In London, overseas buyers accounted for 70% of office deals in 2018, with Hong Kong, Singaporean and Korean investors the most active. However, good quality stock is hard to come by in a tightly-priced, low interest rate environment which is holding back higher levels of activity.
Sterling is still weak by historic standards and for those that can see through the noise to take a longer-term view of the UK, there are opportunities to be had in both London and the regional cities, where supply constraints and a lack of speculative development remain key drivers of performance.
The UK is also an important and growing market for flexible workspace solutions, with the concept being increasingly adopted by new entrants to the market. Currently, an estimated 5.1% of Central London’s office stock is occupied by flexible workspace operators, up from just 0.8% in 2008.
Industrial and logistics continue to benefit from e-commerce
The UK has the highest level of online shopping in Europe, with e-commerce accounting for 17.6% of total sales as of February 2019. Comparatively, in the United States, this figure sits at just under 10%, while it is around 8% in Australia.
As a result, demand and pricing of warehouses and delivery hubs in the UK is expected to remain solid, sustained by the consumer habits in particular of millennials and generation X. However, competition for city fringe land used for urban logistics will increasingly compete with alternative sectors such as residential.
Retail requires an innovative approach
The continued rise of e-commerce is a double-edged sword. There is a widely held conviction that the rise of online shopping will be to the detriment of ‘high street’ retail, which is already suffering.
The challenges faced by the retail sector have been widely documented, caused largely by the aforementioned fundamental shift in consumer behaviour. The investment opportunity lies in partnering with those who succeed in putting the consumer at the heart of their retail real estate transformation, intelligently embracing technology and creating responsive and innovative experiences.
Healthcare and hotel sectors also set to benefit
Healthcare and retirement living is a target for investors who have recognised the long-term implications of the UK’s ageing population on the demand for healthcare assets. The hotel sector is also benefitting from the effects of a weaker currency and strong tourist numbers.
What about Brexit and future opportunities?
Whatever Brexit brings, the UK still has a lot to offer from a commercial real estate perspective. As ever, it’s all about choosing a suitable entry point and selecting the right assets and locations to suit your risk profile, which isn’t possible without a bottom-up approach and trusted feet on the ground.
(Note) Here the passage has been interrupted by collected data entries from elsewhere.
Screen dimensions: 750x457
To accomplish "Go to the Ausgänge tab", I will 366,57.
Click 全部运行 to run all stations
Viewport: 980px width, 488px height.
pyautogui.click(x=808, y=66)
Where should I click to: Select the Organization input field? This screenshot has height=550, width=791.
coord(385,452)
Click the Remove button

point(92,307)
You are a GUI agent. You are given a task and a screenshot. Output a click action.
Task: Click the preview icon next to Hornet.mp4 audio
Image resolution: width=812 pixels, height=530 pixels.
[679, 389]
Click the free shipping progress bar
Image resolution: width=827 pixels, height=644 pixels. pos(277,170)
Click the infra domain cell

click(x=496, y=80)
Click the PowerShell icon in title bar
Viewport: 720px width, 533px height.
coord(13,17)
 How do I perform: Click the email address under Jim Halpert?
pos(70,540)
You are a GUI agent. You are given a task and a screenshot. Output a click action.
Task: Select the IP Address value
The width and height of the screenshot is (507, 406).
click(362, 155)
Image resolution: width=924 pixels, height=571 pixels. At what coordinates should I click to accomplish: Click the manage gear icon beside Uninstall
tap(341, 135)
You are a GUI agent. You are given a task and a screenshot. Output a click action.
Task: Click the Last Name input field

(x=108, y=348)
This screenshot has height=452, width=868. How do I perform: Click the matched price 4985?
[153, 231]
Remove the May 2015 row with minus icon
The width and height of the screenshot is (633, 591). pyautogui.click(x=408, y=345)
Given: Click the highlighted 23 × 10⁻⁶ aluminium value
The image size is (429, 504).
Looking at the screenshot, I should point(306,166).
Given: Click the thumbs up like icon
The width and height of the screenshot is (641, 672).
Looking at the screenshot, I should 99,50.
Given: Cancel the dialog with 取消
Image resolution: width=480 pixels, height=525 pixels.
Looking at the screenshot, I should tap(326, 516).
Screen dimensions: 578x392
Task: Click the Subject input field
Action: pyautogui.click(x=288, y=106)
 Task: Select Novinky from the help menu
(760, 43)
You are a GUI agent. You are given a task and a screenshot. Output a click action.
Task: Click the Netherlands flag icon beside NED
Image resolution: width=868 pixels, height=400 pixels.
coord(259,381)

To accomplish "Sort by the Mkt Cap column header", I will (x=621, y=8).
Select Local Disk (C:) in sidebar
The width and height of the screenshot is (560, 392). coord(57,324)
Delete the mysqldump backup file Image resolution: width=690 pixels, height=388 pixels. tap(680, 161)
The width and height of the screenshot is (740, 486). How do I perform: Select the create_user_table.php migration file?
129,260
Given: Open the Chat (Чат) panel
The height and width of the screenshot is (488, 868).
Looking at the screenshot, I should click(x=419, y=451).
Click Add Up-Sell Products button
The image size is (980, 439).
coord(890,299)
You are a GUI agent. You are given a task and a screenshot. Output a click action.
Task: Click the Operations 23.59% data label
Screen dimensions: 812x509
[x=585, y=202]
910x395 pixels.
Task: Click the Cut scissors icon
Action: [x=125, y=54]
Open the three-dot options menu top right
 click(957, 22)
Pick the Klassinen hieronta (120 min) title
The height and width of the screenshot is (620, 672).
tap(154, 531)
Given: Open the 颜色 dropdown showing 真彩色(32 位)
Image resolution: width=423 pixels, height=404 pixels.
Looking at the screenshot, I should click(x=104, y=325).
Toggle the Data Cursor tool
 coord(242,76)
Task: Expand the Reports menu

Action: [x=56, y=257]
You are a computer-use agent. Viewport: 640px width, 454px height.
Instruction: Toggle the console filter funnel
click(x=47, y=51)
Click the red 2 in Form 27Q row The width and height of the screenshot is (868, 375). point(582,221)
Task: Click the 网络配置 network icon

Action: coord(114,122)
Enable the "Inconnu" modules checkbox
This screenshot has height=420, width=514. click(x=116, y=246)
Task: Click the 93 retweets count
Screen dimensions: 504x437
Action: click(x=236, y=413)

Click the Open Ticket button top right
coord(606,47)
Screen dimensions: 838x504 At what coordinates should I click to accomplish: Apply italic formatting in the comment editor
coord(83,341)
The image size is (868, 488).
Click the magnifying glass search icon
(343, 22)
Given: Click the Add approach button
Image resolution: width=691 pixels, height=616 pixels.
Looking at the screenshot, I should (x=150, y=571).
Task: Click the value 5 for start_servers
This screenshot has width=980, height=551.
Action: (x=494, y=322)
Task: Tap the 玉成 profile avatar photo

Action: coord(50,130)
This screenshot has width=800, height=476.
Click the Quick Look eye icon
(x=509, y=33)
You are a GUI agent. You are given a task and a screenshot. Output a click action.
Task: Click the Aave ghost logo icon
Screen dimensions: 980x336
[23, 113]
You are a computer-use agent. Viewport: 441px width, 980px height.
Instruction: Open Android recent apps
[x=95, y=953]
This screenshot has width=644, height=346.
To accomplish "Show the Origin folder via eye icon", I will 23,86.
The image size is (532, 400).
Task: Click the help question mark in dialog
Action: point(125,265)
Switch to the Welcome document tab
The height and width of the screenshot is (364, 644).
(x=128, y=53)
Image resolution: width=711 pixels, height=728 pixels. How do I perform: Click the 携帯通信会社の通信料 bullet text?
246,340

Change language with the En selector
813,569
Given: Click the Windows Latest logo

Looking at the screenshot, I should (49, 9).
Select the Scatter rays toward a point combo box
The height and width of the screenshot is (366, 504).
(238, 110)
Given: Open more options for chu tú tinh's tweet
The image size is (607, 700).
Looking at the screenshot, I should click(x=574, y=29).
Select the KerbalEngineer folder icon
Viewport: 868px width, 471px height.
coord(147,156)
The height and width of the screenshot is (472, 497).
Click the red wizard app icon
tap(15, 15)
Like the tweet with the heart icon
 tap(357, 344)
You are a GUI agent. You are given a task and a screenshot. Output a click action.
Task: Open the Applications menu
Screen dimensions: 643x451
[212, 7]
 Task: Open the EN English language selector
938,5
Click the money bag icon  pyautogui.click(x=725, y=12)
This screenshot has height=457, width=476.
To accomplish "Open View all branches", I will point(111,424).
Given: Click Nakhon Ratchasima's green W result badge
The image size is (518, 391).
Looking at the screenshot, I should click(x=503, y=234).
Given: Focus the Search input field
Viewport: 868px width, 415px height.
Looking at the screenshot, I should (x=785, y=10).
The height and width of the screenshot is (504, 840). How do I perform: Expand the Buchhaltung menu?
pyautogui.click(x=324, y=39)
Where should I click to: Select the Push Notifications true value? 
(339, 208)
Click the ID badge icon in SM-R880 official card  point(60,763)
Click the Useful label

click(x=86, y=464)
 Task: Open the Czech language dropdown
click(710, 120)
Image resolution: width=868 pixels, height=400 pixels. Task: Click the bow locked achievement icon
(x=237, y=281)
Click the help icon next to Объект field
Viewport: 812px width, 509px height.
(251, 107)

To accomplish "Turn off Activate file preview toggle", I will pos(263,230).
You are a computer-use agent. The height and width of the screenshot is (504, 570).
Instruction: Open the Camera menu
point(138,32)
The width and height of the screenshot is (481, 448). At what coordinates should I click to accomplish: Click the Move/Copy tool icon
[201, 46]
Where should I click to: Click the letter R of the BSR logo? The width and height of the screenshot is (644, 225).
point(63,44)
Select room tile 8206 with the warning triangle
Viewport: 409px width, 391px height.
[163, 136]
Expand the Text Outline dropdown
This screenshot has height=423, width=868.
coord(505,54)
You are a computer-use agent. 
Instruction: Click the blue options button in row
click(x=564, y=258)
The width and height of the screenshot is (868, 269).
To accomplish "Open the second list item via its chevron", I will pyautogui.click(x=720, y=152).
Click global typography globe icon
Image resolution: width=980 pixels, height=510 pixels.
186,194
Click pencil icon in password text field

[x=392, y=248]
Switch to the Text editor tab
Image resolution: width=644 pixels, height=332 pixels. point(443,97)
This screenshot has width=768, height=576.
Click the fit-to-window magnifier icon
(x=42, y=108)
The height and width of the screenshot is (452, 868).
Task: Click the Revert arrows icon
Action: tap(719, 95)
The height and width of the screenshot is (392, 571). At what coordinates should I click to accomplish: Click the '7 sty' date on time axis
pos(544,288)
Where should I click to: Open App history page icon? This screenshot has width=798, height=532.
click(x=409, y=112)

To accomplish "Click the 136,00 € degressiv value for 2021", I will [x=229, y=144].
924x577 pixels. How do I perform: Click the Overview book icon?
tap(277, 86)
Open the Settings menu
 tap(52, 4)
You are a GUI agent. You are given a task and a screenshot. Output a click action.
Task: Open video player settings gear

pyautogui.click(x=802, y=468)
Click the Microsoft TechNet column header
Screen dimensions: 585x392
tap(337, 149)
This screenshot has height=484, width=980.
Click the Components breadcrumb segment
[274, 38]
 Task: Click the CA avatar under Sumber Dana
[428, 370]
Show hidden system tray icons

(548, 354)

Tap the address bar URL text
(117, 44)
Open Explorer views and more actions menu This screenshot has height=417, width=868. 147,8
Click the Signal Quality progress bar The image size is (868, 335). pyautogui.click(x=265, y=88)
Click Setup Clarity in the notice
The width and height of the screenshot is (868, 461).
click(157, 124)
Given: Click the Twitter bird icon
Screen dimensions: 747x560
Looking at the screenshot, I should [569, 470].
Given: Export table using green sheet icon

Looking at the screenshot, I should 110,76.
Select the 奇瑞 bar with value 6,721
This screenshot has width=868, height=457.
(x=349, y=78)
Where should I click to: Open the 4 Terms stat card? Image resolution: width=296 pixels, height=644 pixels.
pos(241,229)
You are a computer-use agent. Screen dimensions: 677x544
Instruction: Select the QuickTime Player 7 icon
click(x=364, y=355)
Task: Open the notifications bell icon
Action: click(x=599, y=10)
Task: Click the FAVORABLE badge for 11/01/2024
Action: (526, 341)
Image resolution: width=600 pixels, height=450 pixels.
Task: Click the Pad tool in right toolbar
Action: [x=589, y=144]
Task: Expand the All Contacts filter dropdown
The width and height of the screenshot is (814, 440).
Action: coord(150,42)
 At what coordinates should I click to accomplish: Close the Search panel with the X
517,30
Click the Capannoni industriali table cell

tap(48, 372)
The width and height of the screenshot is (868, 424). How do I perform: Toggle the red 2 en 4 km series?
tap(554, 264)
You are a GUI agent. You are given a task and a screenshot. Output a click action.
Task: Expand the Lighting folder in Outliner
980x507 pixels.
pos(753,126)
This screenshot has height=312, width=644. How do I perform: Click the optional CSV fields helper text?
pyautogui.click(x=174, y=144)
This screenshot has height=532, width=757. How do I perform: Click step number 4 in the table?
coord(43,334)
Since the referendum vote, growth in the UK economy has slowed, providing a degree of dislocation between the UK and some other European economies. The forecast for 2019 is marginally above 2018 at 1.5% GDP growth, and is expected to rise to 1.7% in 2020, supported by strong employment and real wage growth.
With this in mind, long-term income strategies will likely be attractive against a backdrop of bond yields, which are set to rise from historic lows, as well as rising property yields, caused by weakening pricing in some locations and slowing, albeit largely positive rental growth, particularly in supply constrained areas.
Prime assets will remain popular with international capital, as they provide stable returns and a buffer to any short-term volatility. In the secondary markets, where conditions are more challenging, there are still opportunities to purchase value-add assets at a reasonable discount.
Despite uncertainty around the outcome of the UK’s potential exit from Europe, the long-term fundamentals of the UK commercial real estate market remain solid. There are opportunities for long-term investment strategies as well as short-term, higher-yielding strategies, providing investors select the right assets at the right price at the right time.